Text provided:
++++
EL PASO, Texas (Border Report) — Firearms seizures have increased steadily in the past three years along the Southwestern border, but the number of confiscated weapons is tiny compared to how many guns used to commit crimes in Mexico are traced back to the United States.
U.S. Customs and Border Protection (CBP) reports that 185 firearms and 153,498 rounds of ammunition were seized in Fiscal Year 2018, compared to 115 seizures of contraband guns and rifles and 64,985 bullets and shells in FY 2017. A total of 89 firearms and 91,952 ammo units were seized in Fiscal Year 2016.
A widely-cited 2016 General Accountability Office (GAO) report says that 73,684 firearms seized in Mexico between 2009 and 2014 came from the United States. That comes up to an average of 33.6 U.S.-made or U.S.-bought weapons coming to Mexico every day during that six-year period.
The issue is back in the news this week, as Mexican Foreign Minister Marcelo Ebrard announced he and Secretary of State Mike Pompeo on Sunday agreed to conduct joint operations to stem the flow of guns from the U.S. into Mexico.
“There is an increase in weapons used (in crimes) in Mexico. The use of small arms is up 9 percent, rifles up 9 percent, automatic rifles up 63 percent and assault weapons 122 percent up,” Ebrard said Monday in a press conference from Mexico City aired on YouTube.
“We have asked the government of the United States to participate in operations, obviously they on their side (of the border), us in ours, because it is illegal to come in with a firearm into Mexico,” Ebrard said.
The Foreign Minister said the interdiction would take place around border cities including Tijuana, Juarez, Nuevo Laredo, Reynosa and Matamoros.
Ebrard said the actions would occur “in the next few days” in those areas, and that he has the cooperation of the governors of northern Mexico states, who are concerned about a recent increase in crime and homicides.
CBP officials said firearms interdiction operations have taken place for many years along the border with Mexico, but referred to the State Department questions about any possible agreement discussed by Ebrard and Pompeo.
A Bureau of Alcohol, Tobacco, Firearms and Explosives (ATF) official referred questions about the issue to the agency’s website, whose data up to Fiscal Year 2017 actually shows a decrease in the number of weapons Mexico has asked the United States to trace. The ATF received 19,704 requests for firearm origin traces in FY 2012 — the last year of the last major drug cartels war — compared to 15,316 in Fiscal Year 2017.
The 2016 GAO report states that it is drug trafficking organizations that often use American guns to commit violent crimes. “
High caliber guns are the preferred weapon used by drug-trafficking organizations,” the report states. “Most were purchased legally in gun shops and at gun shops in the United States and then trafficked illegally to Mexico. … A new complicating factor in efforts to fight firearms trafficking is that weapons parts are being transported to Mexico to be later (reassembled), an activity that is much harder to track.”
++++
Work task A: Translate this sentence from the article on gun seizures at the border into Spanish: "The Foreign Minister said the interdiction would take place around border cities including Tijuana, Juarez, Nuevo Laredo, Reynosa and Matamoros."
Work task B: Reproduce the part of the border gun-seizure article from "U.S. Customs and" up to and including "that six-year period.".
++++
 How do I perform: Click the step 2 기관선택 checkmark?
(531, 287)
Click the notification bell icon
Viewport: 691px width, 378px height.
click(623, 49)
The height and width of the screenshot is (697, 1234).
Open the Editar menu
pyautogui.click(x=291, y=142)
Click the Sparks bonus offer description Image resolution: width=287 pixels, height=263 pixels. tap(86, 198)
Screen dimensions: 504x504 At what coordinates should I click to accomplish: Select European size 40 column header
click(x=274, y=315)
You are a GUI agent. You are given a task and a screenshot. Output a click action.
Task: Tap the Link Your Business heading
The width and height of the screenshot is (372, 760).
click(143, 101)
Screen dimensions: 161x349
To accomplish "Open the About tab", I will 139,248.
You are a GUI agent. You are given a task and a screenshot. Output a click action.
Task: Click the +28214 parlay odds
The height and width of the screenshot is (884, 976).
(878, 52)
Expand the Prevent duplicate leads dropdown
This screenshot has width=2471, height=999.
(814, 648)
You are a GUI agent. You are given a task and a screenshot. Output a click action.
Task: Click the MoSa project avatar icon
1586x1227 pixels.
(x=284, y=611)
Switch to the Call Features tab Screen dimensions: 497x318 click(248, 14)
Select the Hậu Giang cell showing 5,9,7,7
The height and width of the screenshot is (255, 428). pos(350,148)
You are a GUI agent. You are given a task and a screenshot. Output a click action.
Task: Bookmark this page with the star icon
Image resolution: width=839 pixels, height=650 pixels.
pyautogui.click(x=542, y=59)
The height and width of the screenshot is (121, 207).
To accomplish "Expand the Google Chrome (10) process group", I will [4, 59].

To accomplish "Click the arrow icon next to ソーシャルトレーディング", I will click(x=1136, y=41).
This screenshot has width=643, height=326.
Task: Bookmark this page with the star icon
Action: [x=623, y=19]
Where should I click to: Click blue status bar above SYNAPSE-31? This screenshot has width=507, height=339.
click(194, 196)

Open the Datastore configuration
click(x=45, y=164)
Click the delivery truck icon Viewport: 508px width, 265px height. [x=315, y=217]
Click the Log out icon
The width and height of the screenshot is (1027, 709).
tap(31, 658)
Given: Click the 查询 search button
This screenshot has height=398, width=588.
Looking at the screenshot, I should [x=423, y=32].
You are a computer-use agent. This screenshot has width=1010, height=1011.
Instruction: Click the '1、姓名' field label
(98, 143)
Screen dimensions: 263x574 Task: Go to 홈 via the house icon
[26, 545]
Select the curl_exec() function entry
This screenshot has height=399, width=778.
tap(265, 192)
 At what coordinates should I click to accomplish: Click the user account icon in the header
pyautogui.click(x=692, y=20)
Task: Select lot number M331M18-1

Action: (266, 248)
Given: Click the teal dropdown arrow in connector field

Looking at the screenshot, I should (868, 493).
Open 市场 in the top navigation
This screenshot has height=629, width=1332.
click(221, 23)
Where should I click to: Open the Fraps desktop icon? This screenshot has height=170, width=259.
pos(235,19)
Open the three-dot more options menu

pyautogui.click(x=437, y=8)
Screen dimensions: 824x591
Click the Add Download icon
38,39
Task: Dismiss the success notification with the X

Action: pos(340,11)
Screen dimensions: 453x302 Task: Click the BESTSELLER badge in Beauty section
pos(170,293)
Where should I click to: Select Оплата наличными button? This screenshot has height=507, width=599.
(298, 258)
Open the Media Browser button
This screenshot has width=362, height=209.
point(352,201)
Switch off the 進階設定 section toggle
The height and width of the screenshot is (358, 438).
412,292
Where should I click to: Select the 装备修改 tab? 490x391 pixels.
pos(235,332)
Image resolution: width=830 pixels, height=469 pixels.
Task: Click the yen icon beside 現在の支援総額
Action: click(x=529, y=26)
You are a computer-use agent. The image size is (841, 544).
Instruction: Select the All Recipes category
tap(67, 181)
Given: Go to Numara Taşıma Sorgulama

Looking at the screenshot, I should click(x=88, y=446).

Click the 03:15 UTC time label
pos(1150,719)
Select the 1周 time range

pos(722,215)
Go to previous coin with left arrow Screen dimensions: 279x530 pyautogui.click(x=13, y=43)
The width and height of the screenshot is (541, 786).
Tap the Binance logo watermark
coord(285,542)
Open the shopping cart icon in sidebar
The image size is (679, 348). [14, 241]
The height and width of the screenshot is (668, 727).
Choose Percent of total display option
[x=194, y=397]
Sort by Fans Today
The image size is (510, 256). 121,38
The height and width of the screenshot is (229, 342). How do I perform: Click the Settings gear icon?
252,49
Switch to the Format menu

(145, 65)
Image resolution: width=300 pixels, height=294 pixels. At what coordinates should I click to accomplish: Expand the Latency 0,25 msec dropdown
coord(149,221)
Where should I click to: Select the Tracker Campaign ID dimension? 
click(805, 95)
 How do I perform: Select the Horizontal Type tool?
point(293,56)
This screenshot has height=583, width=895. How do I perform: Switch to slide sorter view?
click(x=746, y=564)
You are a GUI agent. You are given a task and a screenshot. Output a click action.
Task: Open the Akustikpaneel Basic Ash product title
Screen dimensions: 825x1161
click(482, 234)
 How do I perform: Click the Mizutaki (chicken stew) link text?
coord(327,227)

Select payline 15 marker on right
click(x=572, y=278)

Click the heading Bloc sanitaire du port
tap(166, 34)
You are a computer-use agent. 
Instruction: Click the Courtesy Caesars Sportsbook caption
++++
Answer space A: El canciller dijo que la interdicción se llevaría a cabo en torno a ciudades fronterizas, entre ellas Tijuana, Juárez, Nuevo Laredo, Reynosa y Matamoros.

Answer space B:
U.S. Customs and Border Protection (CBP) reports that 185 firearms and 153,498 rounds of ammunition were seized in Fiscal Year 2018, compared to 115 seizures of contraband guns and rifles and 64,985 bullets and shells in FY 2017. A total of 89 firearms and 91,952 ammo units were seized in Fiscal Year 2016.
A widely-cited 2016 General Accountability Office (GAO) report says that 73,684 firearms seized in Mexico between 2009 and 2014 came from the United States. That comes up to an average of 33.6 U.S.-made or U.S.-bought weapons coming to Mexico every day during that six-year period.